__Problem description__
Please repeat, without alteration, the line containing "Open Chester's husky photo" and every line that follows it to the end of the entries below, and only those lines.

━━━ Dataset excerpts

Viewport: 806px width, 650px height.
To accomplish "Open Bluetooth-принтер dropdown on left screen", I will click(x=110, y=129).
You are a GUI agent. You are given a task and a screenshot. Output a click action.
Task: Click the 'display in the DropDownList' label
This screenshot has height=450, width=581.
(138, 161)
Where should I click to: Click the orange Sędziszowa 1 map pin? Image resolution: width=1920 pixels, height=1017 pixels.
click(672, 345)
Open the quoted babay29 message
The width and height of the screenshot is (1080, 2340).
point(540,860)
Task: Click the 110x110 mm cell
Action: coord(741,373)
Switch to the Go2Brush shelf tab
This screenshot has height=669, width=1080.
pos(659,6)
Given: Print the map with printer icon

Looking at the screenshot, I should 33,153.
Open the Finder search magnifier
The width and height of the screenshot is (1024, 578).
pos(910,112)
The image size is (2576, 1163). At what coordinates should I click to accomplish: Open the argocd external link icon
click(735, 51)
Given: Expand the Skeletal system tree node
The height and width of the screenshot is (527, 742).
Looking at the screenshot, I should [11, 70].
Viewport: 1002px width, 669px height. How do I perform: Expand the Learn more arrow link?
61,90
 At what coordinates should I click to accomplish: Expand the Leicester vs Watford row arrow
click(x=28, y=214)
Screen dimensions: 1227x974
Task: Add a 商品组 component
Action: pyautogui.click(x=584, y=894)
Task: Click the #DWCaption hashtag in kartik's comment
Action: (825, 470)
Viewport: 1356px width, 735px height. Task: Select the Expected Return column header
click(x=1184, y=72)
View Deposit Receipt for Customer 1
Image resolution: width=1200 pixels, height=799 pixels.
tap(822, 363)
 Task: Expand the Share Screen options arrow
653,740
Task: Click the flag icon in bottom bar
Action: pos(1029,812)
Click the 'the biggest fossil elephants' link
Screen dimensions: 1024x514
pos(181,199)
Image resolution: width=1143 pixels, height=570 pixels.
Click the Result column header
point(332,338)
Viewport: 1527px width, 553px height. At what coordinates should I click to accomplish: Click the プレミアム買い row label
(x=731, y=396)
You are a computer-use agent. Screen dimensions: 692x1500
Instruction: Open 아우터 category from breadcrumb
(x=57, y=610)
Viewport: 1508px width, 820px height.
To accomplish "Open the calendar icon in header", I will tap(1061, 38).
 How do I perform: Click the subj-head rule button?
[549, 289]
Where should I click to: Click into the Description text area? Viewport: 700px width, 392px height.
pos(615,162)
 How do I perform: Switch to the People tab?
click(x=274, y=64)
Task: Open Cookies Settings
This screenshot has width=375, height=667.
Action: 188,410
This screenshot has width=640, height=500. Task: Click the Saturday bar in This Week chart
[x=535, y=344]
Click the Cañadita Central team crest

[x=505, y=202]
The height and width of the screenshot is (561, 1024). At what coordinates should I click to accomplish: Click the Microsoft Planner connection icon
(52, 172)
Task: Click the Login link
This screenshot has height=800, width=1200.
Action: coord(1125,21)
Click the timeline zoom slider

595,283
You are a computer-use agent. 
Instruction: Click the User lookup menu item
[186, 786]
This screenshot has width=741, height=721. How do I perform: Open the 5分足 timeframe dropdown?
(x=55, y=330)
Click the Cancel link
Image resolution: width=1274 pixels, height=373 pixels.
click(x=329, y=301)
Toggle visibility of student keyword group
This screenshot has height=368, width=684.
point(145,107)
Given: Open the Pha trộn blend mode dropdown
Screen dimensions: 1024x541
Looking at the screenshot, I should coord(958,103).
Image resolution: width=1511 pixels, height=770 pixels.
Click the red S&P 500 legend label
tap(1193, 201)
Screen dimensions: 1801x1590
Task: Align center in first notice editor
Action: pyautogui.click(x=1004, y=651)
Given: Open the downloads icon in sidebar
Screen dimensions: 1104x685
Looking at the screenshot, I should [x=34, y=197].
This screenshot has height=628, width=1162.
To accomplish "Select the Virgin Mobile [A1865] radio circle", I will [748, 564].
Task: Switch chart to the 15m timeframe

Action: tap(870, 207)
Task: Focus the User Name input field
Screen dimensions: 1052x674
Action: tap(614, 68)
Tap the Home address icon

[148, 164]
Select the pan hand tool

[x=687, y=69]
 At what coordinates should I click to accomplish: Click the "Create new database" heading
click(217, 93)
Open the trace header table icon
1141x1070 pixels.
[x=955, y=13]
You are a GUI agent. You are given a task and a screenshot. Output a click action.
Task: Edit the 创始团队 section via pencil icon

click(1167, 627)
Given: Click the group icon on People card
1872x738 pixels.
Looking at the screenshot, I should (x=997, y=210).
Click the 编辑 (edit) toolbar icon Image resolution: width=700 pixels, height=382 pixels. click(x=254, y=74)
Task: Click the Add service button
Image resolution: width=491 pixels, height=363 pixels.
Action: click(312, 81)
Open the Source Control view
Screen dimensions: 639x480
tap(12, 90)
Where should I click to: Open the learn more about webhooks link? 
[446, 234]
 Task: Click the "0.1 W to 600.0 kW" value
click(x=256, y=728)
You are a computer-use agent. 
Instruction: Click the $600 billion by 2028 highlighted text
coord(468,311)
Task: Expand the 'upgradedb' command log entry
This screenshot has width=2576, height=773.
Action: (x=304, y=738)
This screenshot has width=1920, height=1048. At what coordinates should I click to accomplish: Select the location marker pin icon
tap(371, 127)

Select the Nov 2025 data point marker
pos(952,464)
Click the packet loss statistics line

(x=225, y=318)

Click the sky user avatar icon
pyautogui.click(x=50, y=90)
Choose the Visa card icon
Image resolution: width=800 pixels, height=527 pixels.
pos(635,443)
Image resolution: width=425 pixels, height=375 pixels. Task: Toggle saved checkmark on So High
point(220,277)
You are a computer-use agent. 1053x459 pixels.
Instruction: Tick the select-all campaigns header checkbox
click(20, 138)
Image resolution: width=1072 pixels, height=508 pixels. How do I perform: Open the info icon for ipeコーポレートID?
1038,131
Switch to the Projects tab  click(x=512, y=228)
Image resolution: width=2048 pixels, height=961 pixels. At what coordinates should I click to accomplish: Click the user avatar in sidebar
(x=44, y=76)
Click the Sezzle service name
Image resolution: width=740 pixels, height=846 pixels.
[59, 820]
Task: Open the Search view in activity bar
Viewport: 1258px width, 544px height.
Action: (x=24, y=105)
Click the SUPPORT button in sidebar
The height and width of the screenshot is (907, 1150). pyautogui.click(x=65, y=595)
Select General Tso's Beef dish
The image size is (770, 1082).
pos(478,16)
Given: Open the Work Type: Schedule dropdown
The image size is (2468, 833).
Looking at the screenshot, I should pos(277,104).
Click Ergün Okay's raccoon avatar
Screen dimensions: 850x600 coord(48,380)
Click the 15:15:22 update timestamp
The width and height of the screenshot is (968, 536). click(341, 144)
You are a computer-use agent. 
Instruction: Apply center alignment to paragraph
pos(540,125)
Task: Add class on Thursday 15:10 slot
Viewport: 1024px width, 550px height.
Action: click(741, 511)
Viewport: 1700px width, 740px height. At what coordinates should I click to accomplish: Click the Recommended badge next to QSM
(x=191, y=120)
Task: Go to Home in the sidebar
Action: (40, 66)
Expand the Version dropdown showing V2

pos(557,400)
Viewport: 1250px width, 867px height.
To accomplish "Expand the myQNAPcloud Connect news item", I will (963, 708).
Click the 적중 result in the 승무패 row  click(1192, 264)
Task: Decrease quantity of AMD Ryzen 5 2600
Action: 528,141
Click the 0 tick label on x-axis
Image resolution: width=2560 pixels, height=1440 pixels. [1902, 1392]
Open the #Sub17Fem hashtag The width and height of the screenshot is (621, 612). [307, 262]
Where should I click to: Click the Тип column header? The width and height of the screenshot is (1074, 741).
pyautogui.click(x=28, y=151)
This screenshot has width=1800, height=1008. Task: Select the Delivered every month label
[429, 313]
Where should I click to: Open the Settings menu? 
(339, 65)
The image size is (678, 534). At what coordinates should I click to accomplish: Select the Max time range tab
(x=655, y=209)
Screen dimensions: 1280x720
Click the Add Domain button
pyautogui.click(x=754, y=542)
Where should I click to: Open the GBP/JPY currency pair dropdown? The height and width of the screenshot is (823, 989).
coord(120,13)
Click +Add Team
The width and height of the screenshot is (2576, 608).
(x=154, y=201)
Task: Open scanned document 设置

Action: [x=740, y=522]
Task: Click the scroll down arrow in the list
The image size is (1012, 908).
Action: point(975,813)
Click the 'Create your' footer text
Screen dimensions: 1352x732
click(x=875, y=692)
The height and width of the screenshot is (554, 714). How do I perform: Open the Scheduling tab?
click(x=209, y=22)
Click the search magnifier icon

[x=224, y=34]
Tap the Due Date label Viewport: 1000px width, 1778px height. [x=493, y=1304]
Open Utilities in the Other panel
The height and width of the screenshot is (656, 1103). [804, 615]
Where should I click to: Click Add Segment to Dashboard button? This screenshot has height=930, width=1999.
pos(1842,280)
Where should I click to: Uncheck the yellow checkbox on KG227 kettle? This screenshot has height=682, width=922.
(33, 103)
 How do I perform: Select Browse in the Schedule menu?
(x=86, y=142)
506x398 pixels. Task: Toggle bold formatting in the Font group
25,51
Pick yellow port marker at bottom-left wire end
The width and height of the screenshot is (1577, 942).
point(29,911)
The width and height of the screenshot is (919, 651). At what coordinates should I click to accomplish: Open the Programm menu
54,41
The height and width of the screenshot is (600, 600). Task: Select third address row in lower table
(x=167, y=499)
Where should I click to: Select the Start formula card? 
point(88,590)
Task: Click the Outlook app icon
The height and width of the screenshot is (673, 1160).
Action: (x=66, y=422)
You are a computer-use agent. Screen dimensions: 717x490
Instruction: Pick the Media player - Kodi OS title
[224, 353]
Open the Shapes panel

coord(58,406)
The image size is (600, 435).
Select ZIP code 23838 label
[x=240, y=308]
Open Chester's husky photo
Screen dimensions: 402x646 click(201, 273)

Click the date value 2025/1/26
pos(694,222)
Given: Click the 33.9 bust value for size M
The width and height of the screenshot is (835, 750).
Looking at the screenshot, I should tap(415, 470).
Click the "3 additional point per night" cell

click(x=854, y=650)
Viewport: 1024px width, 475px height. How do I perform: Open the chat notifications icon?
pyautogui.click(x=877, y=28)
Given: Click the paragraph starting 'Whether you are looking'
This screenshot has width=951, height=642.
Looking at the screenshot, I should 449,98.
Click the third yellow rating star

━━━━━━

__Task result__
Open Chester's husky photo
Screen dimensions: 402x646 click(201, 273)

Click the date value 2025/1/26
pos(694,222)
Given: Click the 33.9 bust value for size M
The width and height of the screenshot is (835, 750).
Looking at the screenshot, I should tap(415, 470).
Click the "3 additional point per night" cell

click(x=854, y=650)
Viewport: 1024px width, 475px height. How do I perform: Open the chat notifications icon?
pyautogui.click(x=877, y=28)
Given: Click the paragraph starting 'Whether you are looking'
This screenshot has width=951, height=642.
Looking at the screenshot, I should 449,98.
Click the third yellow rating star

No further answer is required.